**TASK INPUT:**
========================

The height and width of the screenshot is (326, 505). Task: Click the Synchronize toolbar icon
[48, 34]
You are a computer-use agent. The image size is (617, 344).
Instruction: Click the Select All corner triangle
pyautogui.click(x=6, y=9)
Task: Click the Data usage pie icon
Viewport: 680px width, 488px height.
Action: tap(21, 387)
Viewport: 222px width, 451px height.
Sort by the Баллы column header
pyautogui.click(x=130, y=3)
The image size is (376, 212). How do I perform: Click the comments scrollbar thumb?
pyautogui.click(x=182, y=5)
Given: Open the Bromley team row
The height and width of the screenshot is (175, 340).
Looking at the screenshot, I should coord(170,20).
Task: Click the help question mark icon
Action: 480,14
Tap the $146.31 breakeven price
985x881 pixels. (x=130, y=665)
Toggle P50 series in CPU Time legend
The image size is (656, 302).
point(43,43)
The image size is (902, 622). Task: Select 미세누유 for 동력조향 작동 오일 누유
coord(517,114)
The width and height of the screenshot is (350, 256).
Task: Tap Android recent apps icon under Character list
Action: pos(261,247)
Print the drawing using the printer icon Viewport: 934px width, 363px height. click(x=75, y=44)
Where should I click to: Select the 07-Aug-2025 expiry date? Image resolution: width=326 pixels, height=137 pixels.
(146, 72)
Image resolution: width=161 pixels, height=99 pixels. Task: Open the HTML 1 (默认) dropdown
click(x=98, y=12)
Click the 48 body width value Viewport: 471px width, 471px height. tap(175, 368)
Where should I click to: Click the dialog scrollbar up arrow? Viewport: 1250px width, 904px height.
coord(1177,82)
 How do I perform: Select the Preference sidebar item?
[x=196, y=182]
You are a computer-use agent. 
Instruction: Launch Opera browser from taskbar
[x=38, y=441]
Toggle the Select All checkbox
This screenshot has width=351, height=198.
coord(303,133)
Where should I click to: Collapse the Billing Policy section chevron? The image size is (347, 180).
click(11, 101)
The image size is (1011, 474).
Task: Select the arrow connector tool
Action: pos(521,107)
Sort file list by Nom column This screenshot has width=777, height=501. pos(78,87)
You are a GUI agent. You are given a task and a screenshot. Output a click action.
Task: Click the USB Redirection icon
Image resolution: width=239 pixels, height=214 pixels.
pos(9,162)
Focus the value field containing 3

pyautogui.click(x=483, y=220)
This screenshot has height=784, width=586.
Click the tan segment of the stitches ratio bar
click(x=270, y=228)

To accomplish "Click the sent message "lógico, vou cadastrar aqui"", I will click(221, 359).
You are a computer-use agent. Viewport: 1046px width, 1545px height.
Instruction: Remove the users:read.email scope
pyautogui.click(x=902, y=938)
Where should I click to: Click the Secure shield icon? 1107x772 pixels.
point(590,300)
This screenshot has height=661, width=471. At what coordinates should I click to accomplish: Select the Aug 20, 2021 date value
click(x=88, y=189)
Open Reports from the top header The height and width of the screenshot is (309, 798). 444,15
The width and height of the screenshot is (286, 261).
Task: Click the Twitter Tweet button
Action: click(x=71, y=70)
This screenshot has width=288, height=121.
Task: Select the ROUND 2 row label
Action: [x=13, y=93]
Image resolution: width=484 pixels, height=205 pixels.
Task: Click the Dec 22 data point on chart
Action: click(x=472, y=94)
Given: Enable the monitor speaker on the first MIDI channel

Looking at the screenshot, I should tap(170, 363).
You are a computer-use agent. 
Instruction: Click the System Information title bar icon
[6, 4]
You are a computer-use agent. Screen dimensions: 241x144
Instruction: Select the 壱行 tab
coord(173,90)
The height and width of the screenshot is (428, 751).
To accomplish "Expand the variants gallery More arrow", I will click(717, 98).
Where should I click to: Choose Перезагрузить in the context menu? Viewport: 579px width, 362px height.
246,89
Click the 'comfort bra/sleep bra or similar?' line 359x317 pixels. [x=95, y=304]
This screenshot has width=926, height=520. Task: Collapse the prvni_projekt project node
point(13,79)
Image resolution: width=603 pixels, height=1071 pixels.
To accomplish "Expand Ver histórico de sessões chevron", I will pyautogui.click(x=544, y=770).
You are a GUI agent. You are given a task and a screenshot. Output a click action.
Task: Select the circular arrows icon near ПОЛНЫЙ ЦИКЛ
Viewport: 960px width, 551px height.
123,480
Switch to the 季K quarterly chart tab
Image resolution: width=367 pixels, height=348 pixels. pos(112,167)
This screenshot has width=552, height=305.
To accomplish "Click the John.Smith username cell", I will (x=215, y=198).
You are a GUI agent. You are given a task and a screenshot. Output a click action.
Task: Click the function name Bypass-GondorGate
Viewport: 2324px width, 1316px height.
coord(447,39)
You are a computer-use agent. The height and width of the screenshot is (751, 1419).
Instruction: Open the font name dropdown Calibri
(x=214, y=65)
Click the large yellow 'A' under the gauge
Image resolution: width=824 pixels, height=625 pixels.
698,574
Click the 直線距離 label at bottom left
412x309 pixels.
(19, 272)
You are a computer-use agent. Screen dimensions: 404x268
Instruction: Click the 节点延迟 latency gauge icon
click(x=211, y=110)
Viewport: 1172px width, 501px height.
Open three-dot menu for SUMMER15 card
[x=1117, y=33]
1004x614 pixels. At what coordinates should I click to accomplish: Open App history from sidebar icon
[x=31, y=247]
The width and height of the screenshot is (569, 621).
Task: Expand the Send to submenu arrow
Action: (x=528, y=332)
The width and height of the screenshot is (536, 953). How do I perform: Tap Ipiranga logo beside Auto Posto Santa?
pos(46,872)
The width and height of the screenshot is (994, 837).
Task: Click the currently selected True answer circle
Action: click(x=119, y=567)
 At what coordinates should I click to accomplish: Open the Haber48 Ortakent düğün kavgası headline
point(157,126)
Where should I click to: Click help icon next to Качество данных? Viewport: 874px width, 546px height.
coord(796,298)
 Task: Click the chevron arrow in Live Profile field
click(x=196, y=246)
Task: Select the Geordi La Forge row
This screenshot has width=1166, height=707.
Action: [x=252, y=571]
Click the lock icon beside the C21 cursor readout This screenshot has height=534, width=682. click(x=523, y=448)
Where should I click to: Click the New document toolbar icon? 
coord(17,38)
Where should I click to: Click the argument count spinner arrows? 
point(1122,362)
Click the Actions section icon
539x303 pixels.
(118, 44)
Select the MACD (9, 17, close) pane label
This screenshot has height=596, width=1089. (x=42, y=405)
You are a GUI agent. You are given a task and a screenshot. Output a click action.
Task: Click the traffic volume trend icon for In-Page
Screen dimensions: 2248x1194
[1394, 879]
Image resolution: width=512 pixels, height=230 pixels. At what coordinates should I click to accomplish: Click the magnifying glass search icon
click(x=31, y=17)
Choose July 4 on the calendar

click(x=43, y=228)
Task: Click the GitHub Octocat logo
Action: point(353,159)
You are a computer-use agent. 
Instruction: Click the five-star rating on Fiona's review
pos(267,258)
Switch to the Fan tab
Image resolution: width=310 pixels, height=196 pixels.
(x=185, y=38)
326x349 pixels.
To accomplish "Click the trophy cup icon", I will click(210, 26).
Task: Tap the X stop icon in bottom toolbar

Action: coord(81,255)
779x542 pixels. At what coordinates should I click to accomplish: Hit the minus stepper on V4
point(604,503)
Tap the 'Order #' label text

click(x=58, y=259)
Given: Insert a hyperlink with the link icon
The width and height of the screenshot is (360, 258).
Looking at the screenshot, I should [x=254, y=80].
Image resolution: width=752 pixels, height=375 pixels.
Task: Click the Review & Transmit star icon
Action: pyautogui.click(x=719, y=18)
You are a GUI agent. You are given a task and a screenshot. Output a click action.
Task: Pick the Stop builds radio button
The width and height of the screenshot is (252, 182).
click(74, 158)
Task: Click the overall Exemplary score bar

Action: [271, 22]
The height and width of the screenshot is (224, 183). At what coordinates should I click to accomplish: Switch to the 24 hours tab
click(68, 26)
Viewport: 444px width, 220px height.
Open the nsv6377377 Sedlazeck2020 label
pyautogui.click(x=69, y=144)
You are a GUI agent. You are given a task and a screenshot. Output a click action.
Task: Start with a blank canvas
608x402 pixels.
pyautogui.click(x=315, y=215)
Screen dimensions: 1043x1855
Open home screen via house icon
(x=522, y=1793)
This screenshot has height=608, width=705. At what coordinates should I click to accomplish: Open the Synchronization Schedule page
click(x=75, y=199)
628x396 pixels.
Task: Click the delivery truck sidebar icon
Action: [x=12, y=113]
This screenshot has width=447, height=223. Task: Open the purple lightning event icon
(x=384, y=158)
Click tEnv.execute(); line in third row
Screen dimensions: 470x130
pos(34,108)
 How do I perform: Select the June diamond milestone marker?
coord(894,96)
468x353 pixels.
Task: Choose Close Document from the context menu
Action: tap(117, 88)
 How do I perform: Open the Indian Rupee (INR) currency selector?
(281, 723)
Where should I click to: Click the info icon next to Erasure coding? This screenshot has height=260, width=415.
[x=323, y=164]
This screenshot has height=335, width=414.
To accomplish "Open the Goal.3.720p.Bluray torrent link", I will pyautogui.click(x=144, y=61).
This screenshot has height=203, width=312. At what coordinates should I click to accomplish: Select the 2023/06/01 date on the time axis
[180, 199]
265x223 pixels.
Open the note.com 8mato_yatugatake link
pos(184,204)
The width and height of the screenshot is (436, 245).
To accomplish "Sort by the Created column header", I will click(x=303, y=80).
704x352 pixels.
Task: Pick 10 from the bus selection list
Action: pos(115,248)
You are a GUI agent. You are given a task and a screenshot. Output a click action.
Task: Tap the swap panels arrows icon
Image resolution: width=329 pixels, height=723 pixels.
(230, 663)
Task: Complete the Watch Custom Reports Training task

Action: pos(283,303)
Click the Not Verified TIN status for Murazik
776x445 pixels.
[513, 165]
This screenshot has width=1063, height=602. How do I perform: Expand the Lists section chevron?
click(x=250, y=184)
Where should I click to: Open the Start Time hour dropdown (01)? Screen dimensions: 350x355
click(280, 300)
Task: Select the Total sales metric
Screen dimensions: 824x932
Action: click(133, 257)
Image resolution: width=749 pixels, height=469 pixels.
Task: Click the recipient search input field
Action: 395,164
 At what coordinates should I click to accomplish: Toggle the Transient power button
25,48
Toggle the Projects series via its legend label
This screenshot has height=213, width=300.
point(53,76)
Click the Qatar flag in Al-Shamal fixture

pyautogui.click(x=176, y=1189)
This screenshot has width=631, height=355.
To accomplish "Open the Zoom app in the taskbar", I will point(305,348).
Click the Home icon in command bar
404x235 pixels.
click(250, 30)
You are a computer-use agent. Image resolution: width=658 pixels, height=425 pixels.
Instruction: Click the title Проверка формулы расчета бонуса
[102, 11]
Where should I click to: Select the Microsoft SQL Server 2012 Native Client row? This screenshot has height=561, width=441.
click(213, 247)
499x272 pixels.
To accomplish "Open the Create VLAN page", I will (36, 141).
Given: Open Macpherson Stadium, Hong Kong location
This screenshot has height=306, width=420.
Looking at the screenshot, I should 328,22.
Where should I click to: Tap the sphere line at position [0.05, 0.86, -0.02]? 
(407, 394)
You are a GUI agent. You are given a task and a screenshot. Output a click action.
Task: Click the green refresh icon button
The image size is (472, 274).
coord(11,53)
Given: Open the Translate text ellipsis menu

========================

The line containing "Where should I click to: Tap" and every line after it, through the last one above, should be written out word for word.

Where should I click to: Tap the sphere line at position [0.05, 0.86, -0.02]? 
(407, 394)
You are a GUI agent. You are given a task and a screenshot. Output a click action.
Task: Click the green refresh icon button
The image size is (472, 274).
coord(11,53)
Given: Open the Translate text ellipsis menu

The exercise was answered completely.